Di satu sisi, ini baik karena melatih keberanian berpendapat dan berekspresi. Namun di sisi lain, rasa segan yang dulu menjadi pagar etika perlahan menghilang. Guru tidak lagi dipandang sebagai "otoritas moral", melainkan sebatas fasilitator belajar. Akibatnya, posisi guru dalam mendidik dan menekankan kedisiplinan turut melemah.
      Faktor Teknologi
      Tak bisa dipungkiri, jika perkembangan teknologi membuat akses informasi menjadi begitu mudah. Murid kini bisa menemukan jawaban soal, materi pelajaran, bahkan pengetahuan lainnya lebih cepat dari gurunya hanya dengan mengetik di kolom pencarian atau menonton video pembelajaran.
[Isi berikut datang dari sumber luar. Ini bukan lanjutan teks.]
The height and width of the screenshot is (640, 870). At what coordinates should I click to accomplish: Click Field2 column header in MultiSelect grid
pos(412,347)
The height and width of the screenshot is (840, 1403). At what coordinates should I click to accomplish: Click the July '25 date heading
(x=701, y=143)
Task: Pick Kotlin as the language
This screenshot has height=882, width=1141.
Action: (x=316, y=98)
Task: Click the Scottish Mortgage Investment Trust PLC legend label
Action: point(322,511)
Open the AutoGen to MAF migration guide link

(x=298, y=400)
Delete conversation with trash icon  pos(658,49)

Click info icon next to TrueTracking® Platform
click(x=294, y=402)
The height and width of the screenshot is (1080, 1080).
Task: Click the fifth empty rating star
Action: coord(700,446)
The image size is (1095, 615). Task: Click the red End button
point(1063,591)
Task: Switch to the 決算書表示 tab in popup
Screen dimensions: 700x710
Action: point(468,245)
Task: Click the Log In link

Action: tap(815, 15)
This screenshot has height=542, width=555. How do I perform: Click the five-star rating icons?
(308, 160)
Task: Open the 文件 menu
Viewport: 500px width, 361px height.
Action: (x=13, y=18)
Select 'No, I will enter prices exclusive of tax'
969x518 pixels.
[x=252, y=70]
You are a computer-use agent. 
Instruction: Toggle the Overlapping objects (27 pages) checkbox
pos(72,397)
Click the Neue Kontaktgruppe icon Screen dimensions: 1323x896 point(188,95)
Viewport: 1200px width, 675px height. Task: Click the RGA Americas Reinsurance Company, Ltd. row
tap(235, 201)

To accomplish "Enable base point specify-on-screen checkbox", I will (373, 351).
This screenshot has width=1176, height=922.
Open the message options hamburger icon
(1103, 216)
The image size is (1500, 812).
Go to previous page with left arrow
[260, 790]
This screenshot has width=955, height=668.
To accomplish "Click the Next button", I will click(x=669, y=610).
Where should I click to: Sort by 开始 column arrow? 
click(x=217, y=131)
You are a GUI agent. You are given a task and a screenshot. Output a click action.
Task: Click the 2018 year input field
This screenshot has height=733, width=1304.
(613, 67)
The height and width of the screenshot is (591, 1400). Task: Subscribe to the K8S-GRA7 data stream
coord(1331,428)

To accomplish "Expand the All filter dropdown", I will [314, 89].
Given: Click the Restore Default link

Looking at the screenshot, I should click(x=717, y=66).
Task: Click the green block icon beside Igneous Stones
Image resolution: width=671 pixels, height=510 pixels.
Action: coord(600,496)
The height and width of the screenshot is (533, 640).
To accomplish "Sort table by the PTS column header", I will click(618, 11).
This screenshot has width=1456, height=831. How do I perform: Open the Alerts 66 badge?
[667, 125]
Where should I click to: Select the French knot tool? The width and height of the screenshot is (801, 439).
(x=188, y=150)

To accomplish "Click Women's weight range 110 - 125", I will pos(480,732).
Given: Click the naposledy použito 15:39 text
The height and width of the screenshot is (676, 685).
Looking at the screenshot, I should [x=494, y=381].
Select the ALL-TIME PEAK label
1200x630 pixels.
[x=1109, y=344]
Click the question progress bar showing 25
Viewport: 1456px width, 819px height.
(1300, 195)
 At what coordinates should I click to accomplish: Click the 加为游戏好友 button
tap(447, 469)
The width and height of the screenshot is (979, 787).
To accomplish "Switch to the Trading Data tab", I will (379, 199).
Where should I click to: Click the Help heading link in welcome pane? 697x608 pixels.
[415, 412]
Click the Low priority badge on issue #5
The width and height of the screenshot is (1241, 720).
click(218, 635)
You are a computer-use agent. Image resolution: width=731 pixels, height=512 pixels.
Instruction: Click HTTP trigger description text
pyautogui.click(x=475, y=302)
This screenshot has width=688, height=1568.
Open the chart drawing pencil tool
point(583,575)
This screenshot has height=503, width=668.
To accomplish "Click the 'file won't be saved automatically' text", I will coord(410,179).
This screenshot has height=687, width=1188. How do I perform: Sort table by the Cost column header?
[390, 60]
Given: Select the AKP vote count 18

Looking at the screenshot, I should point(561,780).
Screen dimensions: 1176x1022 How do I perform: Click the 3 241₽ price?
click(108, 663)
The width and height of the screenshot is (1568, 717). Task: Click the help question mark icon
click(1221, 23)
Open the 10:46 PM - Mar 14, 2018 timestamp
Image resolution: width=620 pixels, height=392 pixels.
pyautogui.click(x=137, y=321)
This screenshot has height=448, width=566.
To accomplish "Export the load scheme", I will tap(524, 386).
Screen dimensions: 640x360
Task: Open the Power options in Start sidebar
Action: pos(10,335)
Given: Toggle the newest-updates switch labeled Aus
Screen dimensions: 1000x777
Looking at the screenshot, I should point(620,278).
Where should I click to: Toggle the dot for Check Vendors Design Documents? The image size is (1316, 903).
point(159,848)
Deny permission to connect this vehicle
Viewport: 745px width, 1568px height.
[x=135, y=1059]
      Bahkan, yang lebih mengkhawatirkan adalah penggunaan AI dalam pembelajaran, sehingga belajar (lebih untuk memperoleh jawaban secara instan) lebih mudah. Hal ini secara tidak langsung menggeser peran guru dari "sumber utama ilmu" menjadi "sekadar pendamping belajar".
      Tidak jarang, murid merasa lebih pintar karena menemukan referensi berbeda dari yang diajarkan di kelas. Dari influencer pendidikan, sebuah film, atau bahkan konten Tiktok. Lalu, mereka dengan percaya diri membantah guru.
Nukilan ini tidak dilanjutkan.